With trusted routers and secure name servers, spoofing and not man in the
middle is of concern.  Variable length framing opens up many possibilities
for spoofing, as spoofing could attempt a series of validations.  A simple
solution would be to use two levels of framing.  One at a fixed interval and
a sub-layer that allow FC frames to be fragmented to fit within these fixed
interval frames or pseudo-frames.  The sub-layer could be a vanilla version
of SCTP padded out to fit if required as it also provides the means of
acknowledging pseudo-frames and the extensibility desired in a general
purpose framing algorithm.  This does two things.  It allows error checking
to be done a the pseudo-frame level rather than on a PDU basis and also
allows this well defined length pseudo-frame to be retried.  The overhead
for such a scheme would be low as it should be rare pseudo-frames would
require padding.  If done within TCP, simply substitute SCTP ports with a
pseudo-frame length.  This ensures error checking is limited to a reasonable
length rather than large PDUs found with iSCSI as example, if done in a
general purpose mode and ensures memory requirements are defined for the
transport.

Doug

> Vi,
>
> I think the point that was being presented is that
> the proposed protocol is open to malicious attack by an
> end station that _would_ create such data patterns
> (e.g. - as part of an image written to a filesystem,)
> and then attempts to take down the FCIP link
> by repeatedly causing that pattern to traverse the link.
>
> The usual rule of thumb is to assume the worst-case
> situation - that a "unique" data pattern used for
> control is truly unique only if active measures are
> taken to prevent its occurance elsewhere.
> Examples include FC framing (using 10bit sequences
> that do not map to normal 8bit characters) and HDLC/SDLC
> (which actively bit-stuffs to prevent normal data from
> containing the special 6-ones-in-a-row pattern.)

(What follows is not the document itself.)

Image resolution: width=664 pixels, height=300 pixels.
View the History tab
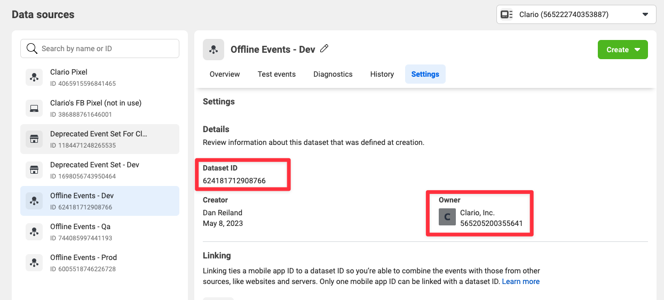coord(382,74)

> Neither of these approaches is probably viable here,
> as the overhead of bit-level manipulations and mappings
> without dedicated hardware would be onerous.
>
> Sonet introduces a bit-level scrambling onto the data
> stream, to prevent the introduction of a data pattern
> that might trigger the line fault detector.  This doesn't
> so much eliminate the "magic sequence" of a long stream
> of zeroes, but instead obscures it, turning it into a
> long pseudo-random sequence.
>
> Even in the latter case, there have been concerns
> that some higher-level protocols, such as AAL5 over
> ATM over Sonet, allow too much flexibility in the
> payload data, potentially permitting someone to transmit
> the compliment of the bit-scrambling sequence, and thereby
> inducing a datalink fault!
>
> So, I guess the take-away from this conversation is that
> some people are very conservative (some would read that
> as "paranoid" ;-) but the measures they demand _will_
> result in a more robust transport spec.
>
> And, if that's so, the real discussion IMHO is how to provide
> such robustness with reasonably low cost/complexity.
>
> Best regards,
> 	Milan
>
>
>
>
> > -----Original Message-----
> > From: Vi Chau [mailto:vchau@gadzoox.com]

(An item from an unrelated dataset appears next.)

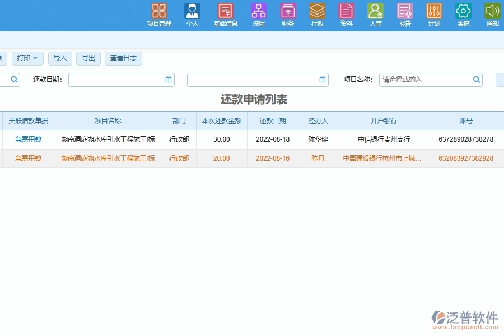This screenshot has height=336, width=504.
Task: Click the 查看日志 view log button
Action: pyautogui.click(x=123, y=58)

> > Sent: Friday, March 09, 2001 6:21 PM
> > To: ips@ece.cmu.edu
> > Subject: RE: FCIP iFCP encapsulation proposal
> >
> >
> > Stephen,
> >
> >    I am confused by your argument. The re-synchronization that we
> > proposed is between two FCIP devices/ports; why would one side want
> > to confuse the other side by sending patterns that cause false
> > re-synchronization? FCIP devices are defined to be the providers
> > of tunnels for FC data to pass through. So the users of the FCIP
> > devices are the FC end nodes that want to communicate with each
> > other so they do not have a tendency to intentionally send
> > confusing or "cooked" data patterns.
> >
> > Vi
> >
> > > -----Original Message-----
> > > From: Stephen Bailey [mailto:steph@cs.uchicago.edu]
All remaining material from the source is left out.